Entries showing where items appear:
══════

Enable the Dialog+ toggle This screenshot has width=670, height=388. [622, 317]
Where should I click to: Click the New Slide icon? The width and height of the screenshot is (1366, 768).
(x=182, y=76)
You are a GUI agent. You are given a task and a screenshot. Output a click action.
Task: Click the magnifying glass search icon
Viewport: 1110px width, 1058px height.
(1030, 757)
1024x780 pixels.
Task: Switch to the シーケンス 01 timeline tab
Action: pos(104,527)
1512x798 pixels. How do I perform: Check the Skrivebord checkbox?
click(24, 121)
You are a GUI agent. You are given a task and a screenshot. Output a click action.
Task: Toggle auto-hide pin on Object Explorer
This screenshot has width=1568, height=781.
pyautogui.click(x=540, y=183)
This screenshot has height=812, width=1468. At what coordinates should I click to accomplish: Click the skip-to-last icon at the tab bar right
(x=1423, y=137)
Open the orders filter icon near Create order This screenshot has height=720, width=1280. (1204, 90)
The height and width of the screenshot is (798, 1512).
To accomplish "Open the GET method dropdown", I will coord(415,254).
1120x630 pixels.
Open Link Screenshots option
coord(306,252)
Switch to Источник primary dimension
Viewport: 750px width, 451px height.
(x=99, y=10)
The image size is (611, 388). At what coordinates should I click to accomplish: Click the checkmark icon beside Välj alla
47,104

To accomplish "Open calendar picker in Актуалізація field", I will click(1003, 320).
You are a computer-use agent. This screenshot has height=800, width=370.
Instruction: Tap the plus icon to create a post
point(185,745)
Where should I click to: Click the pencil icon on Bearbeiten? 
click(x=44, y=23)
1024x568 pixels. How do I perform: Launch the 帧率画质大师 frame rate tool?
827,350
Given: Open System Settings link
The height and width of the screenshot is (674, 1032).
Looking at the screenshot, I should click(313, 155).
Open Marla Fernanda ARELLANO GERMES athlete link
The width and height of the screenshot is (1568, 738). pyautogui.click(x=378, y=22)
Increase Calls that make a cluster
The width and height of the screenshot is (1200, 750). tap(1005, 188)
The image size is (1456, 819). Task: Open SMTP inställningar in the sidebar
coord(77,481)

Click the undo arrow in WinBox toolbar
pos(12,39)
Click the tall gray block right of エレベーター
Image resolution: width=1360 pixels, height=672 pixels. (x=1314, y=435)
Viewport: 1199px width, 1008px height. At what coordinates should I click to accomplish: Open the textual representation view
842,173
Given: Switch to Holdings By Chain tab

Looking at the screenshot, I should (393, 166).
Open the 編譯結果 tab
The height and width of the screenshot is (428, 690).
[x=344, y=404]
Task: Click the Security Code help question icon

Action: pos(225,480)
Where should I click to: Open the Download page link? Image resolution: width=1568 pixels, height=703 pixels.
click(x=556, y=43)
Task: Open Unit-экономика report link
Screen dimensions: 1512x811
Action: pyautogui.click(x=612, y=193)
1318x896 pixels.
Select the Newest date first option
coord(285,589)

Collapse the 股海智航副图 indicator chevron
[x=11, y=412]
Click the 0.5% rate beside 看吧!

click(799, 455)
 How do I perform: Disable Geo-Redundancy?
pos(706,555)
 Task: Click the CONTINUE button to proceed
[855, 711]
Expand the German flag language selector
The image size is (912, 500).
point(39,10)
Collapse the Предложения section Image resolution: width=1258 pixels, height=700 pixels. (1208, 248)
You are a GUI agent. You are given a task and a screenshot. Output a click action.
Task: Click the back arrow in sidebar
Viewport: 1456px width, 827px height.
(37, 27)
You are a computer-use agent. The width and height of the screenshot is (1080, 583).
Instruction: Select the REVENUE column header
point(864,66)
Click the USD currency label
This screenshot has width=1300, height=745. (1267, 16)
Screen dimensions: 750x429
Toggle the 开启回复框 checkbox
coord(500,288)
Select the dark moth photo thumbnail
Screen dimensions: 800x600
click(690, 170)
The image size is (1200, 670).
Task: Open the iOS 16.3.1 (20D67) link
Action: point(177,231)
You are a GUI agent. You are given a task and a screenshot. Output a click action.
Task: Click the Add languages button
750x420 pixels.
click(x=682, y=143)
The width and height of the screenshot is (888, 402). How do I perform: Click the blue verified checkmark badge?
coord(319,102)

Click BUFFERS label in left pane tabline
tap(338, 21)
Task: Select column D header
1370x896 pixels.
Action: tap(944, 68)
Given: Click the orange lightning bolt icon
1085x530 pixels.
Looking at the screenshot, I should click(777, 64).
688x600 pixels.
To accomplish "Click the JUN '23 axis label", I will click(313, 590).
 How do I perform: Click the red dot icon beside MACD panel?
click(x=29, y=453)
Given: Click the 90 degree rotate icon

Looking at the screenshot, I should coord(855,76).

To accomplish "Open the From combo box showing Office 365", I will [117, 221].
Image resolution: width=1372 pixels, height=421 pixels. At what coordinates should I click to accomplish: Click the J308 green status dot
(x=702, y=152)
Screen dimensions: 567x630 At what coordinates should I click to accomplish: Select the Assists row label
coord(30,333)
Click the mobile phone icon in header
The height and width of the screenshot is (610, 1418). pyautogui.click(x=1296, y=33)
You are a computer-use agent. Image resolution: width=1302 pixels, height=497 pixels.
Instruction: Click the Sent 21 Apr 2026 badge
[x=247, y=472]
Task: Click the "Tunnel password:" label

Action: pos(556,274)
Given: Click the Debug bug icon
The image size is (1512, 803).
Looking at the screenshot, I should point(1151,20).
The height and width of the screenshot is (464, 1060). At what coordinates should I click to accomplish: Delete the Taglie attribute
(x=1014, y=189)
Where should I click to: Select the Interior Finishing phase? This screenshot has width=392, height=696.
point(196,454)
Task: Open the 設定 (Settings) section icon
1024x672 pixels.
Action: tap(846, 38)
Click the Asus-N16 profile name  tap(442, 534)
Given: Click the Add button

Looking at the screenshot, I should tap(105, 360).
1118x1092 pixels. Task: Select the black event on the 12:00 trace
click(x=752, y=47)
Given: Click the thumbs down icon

══════

**Exercise aim**
Update the lines starting at the one that contains "Task: Open Unit-экономика report link" and ending at the one that contains "pos(706,555)" by putting "Oldest date first" in place of "Newest date first". Leave everything else in those lines as it is.

**Task response**
Task: Open Unit-экономика report link
Screen dimensions: 1512x811
Action: pyautogui.click(x=612, y=193)
1318x896 pixels.
Select the Oldest date first option
coord(285,589)

Collapse the 股海智航副图 indicator chevron
[x=11, y=412]
Click the 0.5% rate beside 看吧!

click(799, 455)
 How do I perform: Disable Geo-Redundancy?
pos(706,555)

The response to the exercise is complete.